> **DIRECTIONS FOR THIS TASK**:
Every line of the data that contains the string "Click" must be copied.

> **EXTRACTED MATERIAL**:
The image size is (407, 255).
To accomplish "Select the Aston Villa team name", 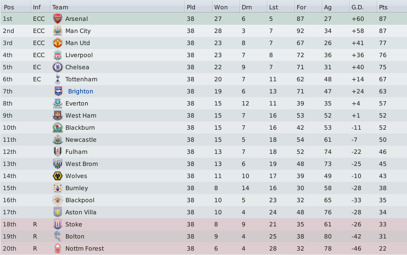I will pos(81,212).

==

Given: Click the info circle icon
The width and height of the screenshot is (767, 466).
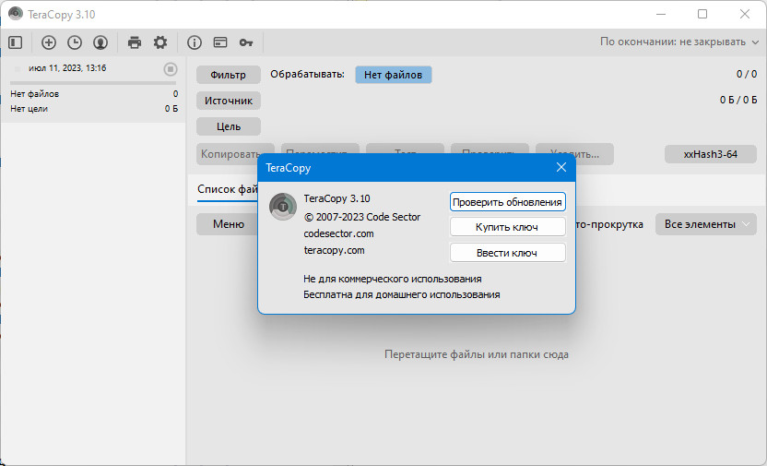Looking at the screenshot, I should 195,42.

==

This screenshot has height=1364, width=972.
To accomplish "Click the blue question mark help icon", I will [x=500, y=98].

> **RESULT OF THE EXERCISE**:
Given: Click the info circle icon
To accomplish "Click the blue question mark help icon", I will [x=500, y=98].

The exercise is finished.